This conclusion could be extended to any kind of human group: religious, ethnic, nationality, race, gender identification and so on.

Bad leaders — typically closed-minded totalitarians — will ruin any economic, social or governmental system, whether capitalism, socialism, democracy, theocracy or republic. Good leaders will use the open-minded scientific method to test hypotheses about observable realities, and then implement appropriate solutions.
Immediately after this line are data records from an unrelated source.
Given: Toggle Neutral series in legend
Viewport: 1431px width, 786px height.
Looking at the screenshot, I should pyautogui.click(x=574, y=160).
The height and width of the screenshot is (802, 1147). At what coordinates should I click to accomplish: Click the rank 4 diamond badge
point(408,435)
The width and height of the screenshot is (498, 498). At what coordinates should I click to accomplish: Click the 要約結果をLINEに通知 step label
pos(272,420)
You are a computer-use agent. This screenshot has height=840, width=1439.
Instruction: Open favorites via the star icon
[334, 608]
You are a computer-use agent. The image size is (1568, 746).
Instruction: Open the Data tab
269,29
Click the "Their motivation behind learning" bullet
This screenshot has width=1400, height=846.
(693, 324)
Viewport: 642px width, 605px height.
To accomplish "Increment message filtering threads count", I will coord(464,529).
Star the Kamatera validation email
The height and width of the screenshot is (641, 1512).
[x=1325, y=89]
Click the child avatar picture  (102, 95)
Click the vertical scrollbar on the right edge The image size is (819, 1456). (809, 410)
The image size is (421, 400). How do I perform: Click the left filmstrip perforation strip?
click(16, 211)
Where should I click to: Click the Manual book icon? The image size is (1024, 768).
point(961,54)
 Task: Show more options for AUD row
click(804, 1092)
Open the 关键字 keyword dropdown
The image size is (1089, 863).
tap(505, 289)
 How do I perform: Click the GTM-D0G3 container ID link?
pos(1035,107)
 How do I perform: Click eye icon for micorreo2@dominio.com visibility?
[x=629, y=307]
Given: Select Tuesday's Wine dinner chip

Consider today’s popular views of capitalism vs. socialism. Are they contradictory and antagonistic to each other, or are they actually complementary and their combination is key to the success of either one? When is deficit spending needed vs. austerity measures? What are the existing benefits and detriments of international free trade vs. protectionism? Are corporate profits too high or high enough compared to worker’s wages and work conditions? Should successful investors pay higher progressive tax increases or are their taxes too high and need to be reduced?

Those who want to make America great again should look at the last century of our own country. Forget what has happened in Venezuela, China, Russia, Norway, Sweden, Denmark, etc. They are different cultures and traditions and had politicians who used their power to govern in different ways.

Exactly when did we create the greatest middle class in history? President Franklin Roosevelt’s New Deal started building the world’s greatest and most vibrant middle class. From 1933-1980 our political leaders managed our pluralistic economic system — a combination of capitalism and socialism — in ways that increased the living standards of workers, the middle class and poor, and greatly reduced the growing income and wealth disparity between the rich and everyone else.

Congress raised taxes to the highest level in our history on incomes, estates and corporations. During WWII we even had an excess profits tax. Against strong Republican opposition, Roosevelt insisted that workers had the right to unionize, even during wartime. Workers made enough money to not only afford a decent lifestyle, but also to pay taxes. A well financed government addressed problems that businesses in the private market ignored. Despite higher progressive taxes, the wealthy continued to get wealthier, but not nearly as much as they did during the “Roaring Twenties.”

In that pluralistic economy, individuals and groups of individuals created successful small businesses and large corporations that made the U.S. the world’s economic leader. We also had Social Security, federally set minimum wage standards, work safety measures and a host of other legislations that benefited workers, the middle class and poor.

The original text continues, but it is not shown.